Quelque 15 ambulances, qui s'étaient donné rendez-vous au pont d'Austerlitz, ont fait entendre leurs sirènes à la fin du cortège pour attirer l'attention sur la situation des cliniques. Un directeur de clinique est venu comme tant d'autres par ce mode de locomotion.
Les revendications de l'hospitalisation privée portent sur deux points : d'une part, permettre au personnel d'avoir une rémunération correspondant à ses missions et identique à celle des personnels des autres hôpitaux ; d'autre part, permettre aux cliniques d'investir dans les équipements techniques pour suivre les progrès de la médecine.
Une alternative
A l'occasion de cette troisième manifestation nationale organisée par le Centre national des professions de santé (CNPS), Jacques Reignault, son président, a dénoncé la politique actuelle du gouvernement : « Il fixe un objectif des dépenses fixé sur des critères strictement budgétaires, donc inefficaces, a-t-il estimé. Et quand ces objectifs ne sont pas tenus, les professionnels de santé sont les seuls à être sanctionnés. »
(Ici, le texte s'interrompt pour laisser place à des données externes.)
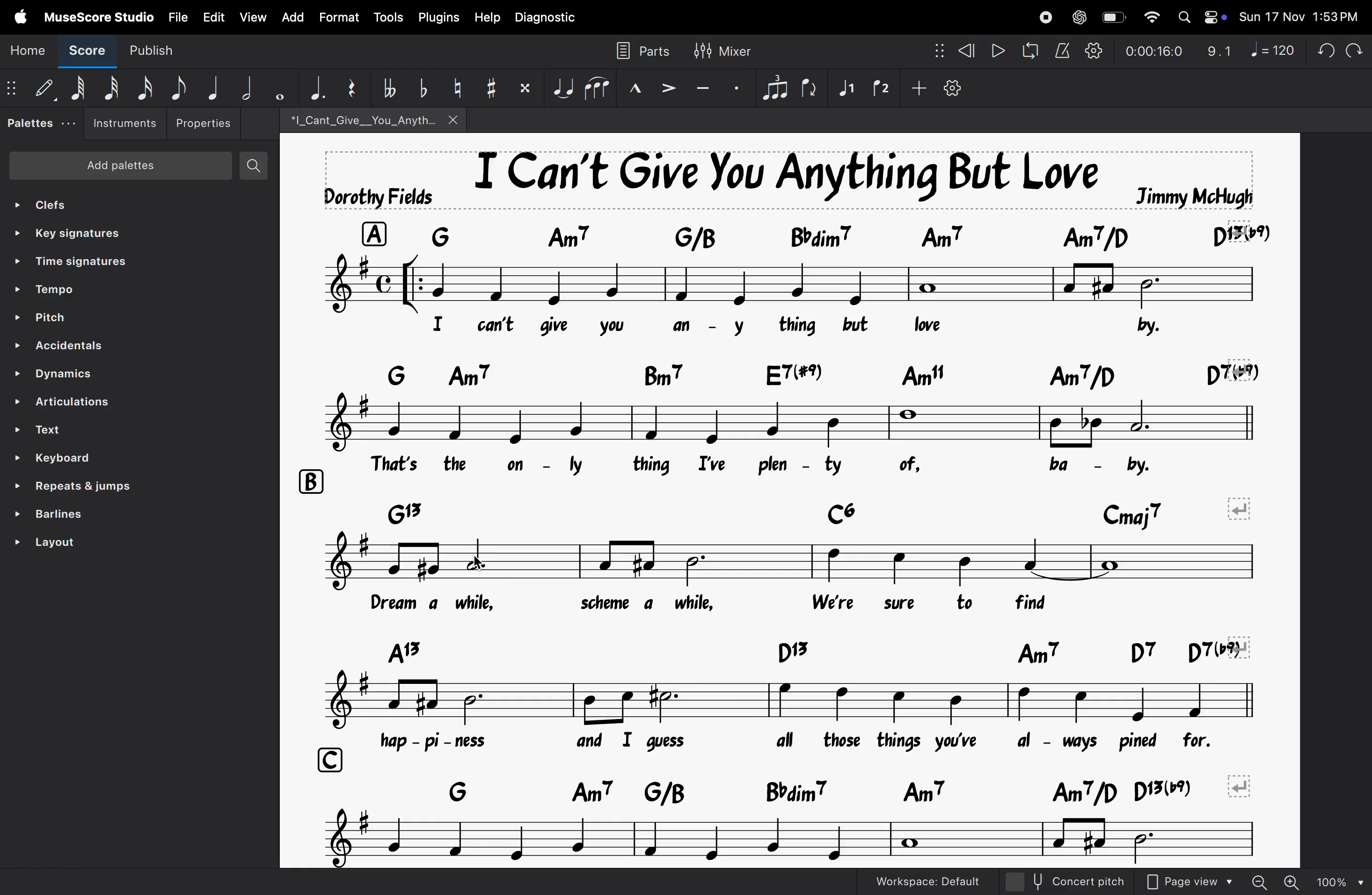 This screenshot has width=1372, height=895. I want to click on work space, so click(944, 881).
Jacques Reignault a rappelé que le CNPS avait fait des propositions pour fournir une alternative à la maîtrise budgétaire, basées sur une « refondation partenariale » et qu'il attend la réponse du gouvernement.
Le Dr Claude Maffioli, président de la Confédération syndicale des médecins français (CSMF) a décrié une « politique uniquement budgétaire, qui se fiche des besoins », et exprimé la crainte que la France ne finisse par se trouver dans la situation de la Grande-Bretagne, dont le système de soins est à bout de souffle. Optimiste quant aux effets de la manifestation, il a souligné qu'il s'agissait d' « une action supplémentaire qui s'inscrit dans une stratégie d'ensemble ». « La meilleure pédagogie étant la répétition, nous continuons notre combat », a-t-il ajouté.
Les urgentistes aussi...
Une centaine de salariés des services d'urgence ont manifesté à Paris pour de « meilleures conditions de travail » à l'appel d'un « collectif des urgences ».
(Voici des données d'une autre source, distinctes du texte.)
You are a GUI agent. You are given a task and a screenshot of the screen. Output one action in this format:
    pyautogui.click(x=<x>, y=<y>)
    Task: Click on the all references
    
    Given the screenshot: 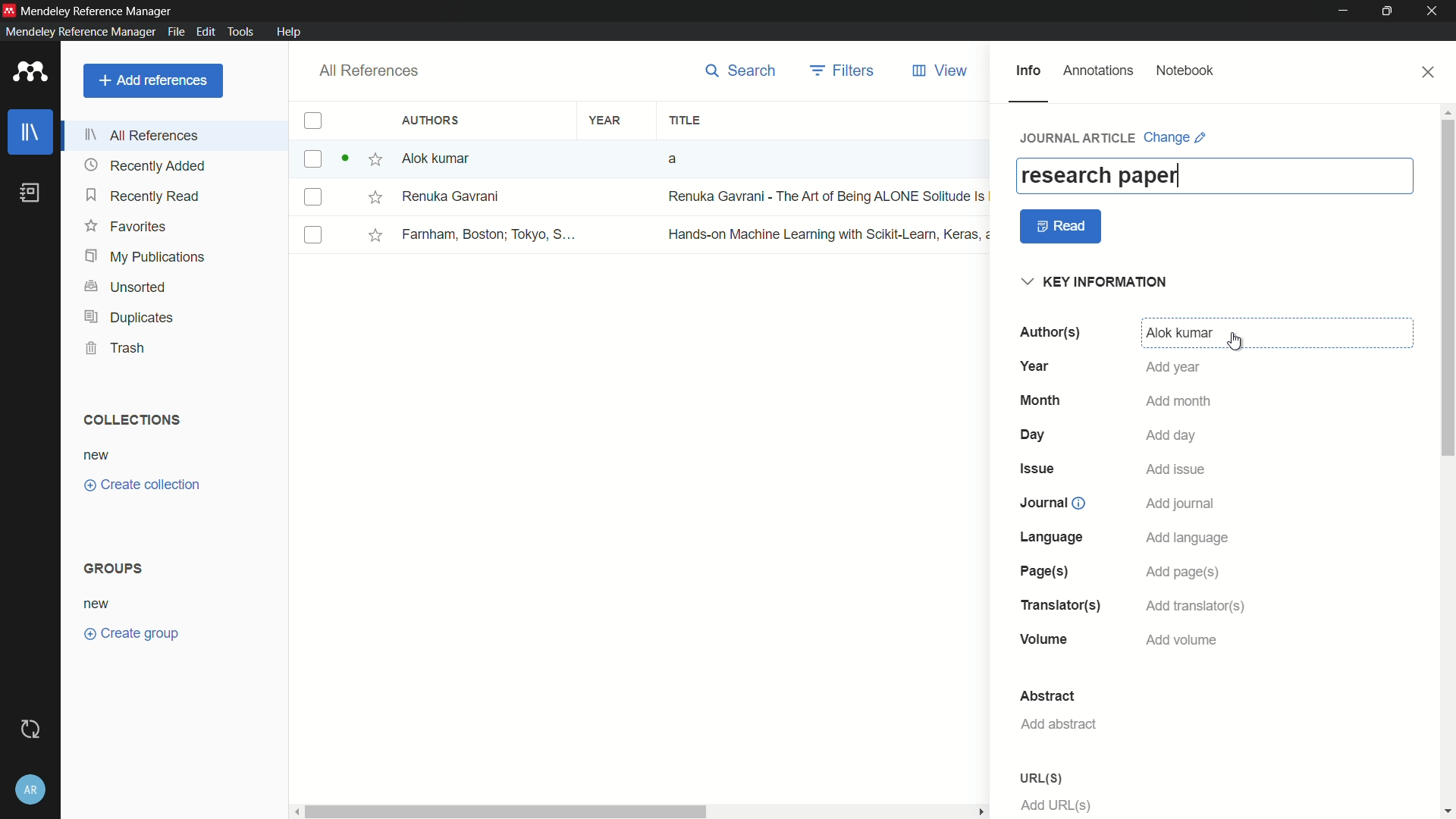 What is the action you would take?
    pyautogui.click(x=143, y=135)
    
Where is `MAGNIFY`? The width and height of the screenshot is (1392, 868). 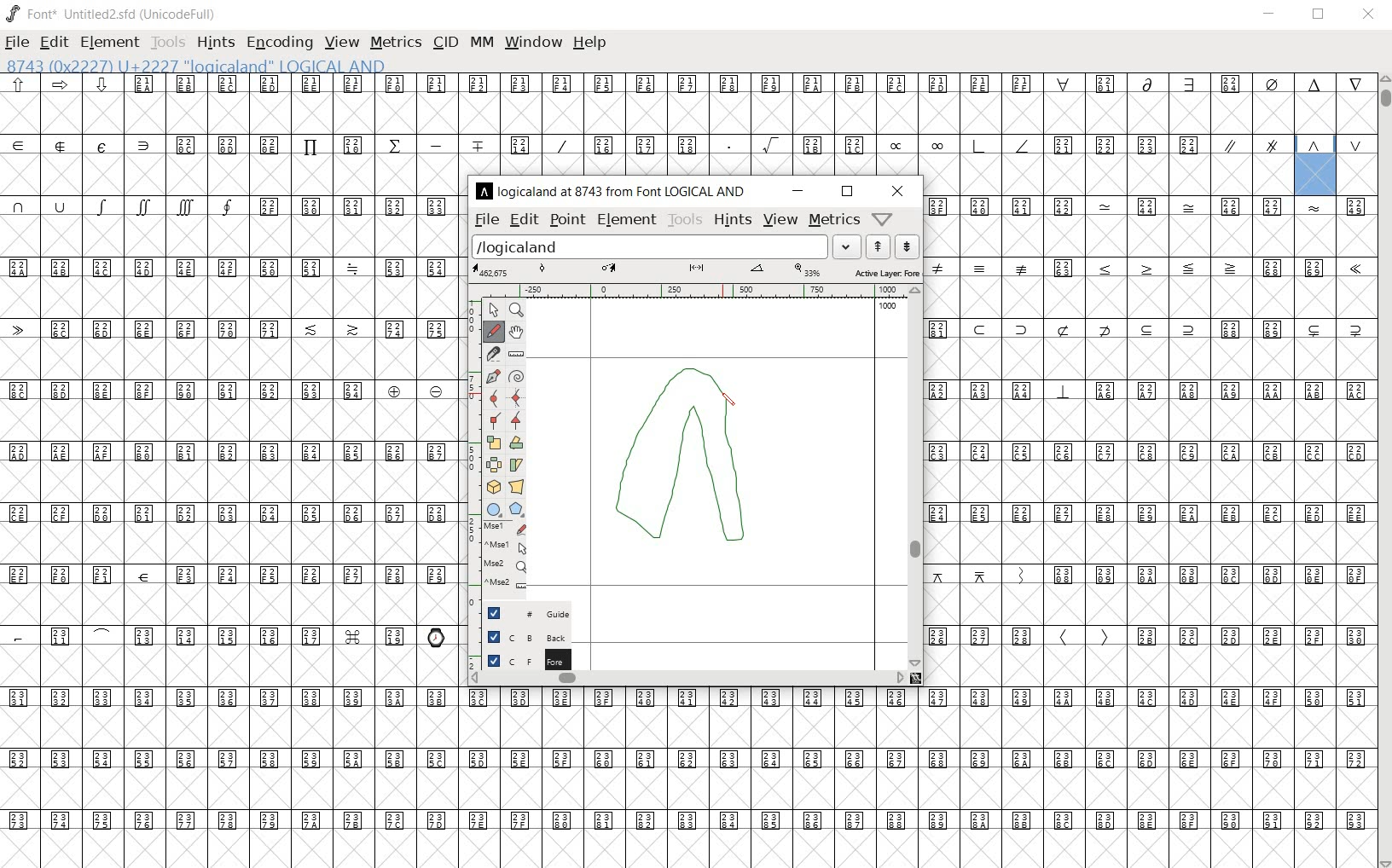 MAGNIFY is located at coordinates (518, 311).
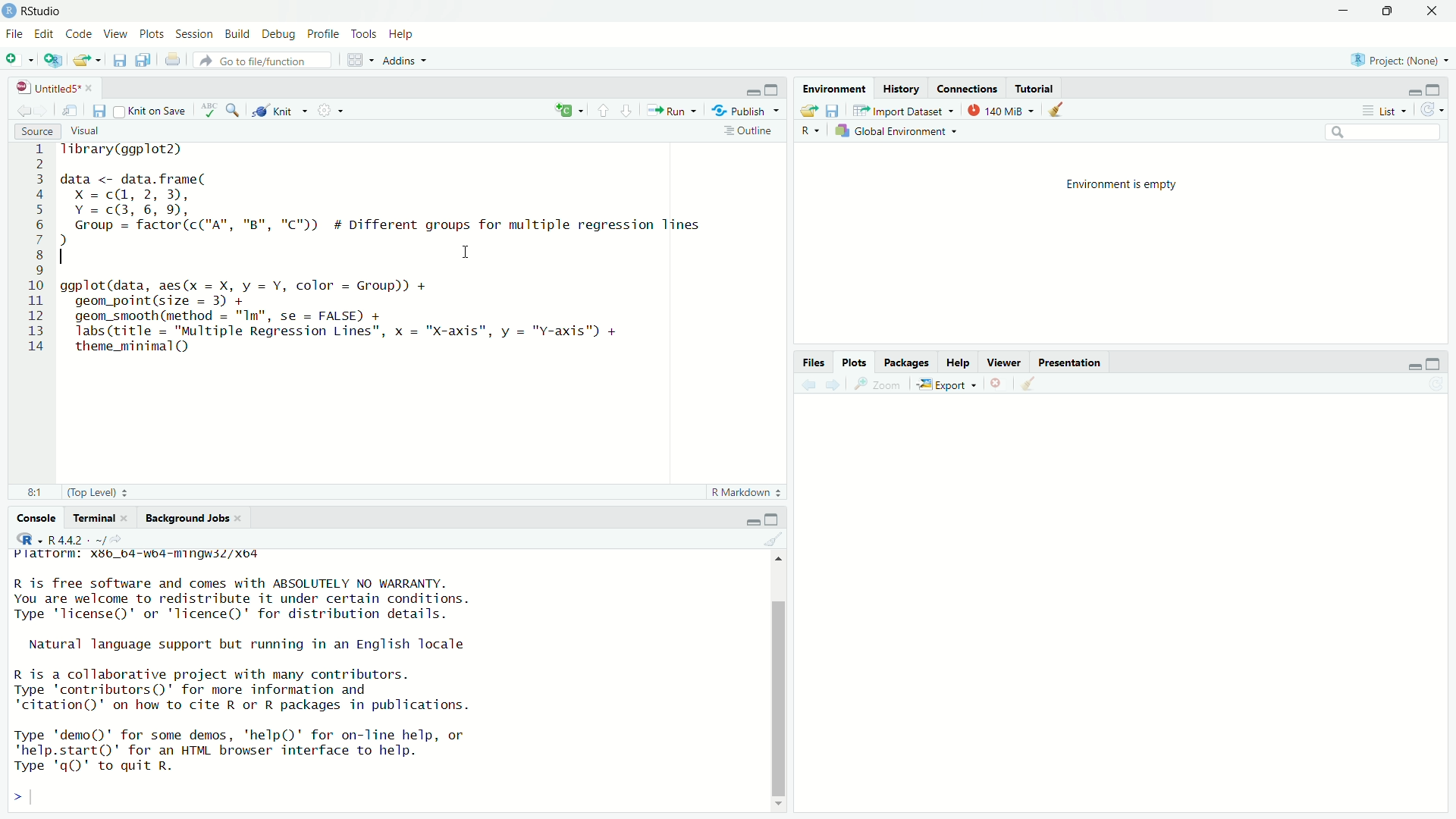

Soutenus par les organisations syndicales Sud et CGT, les manifestants ont réclamé « plus de personnel », des « lits d'aval » car « certains patients attendent plus de dix heures sur des brancards avant d'être soignés », selon Nathalie Bouillon, aide-soignante à la Pitié-Salpétrière.
Les urgentistes ont également demandé l'application de la NBI (nouvelle bonification indiciaire), prime attribuée aux personnes ayant affaire à des populations à risque.
« Alors que nous sommes en contact 24 heures sur 24 avec cette population, la NBI ne nous est pas attribuée et elle l'est à des personnes qui sont beaucoup moins exposées que nous », a expliqué Alain Moreau, infirmier urgentiste à Ambroise-Paré.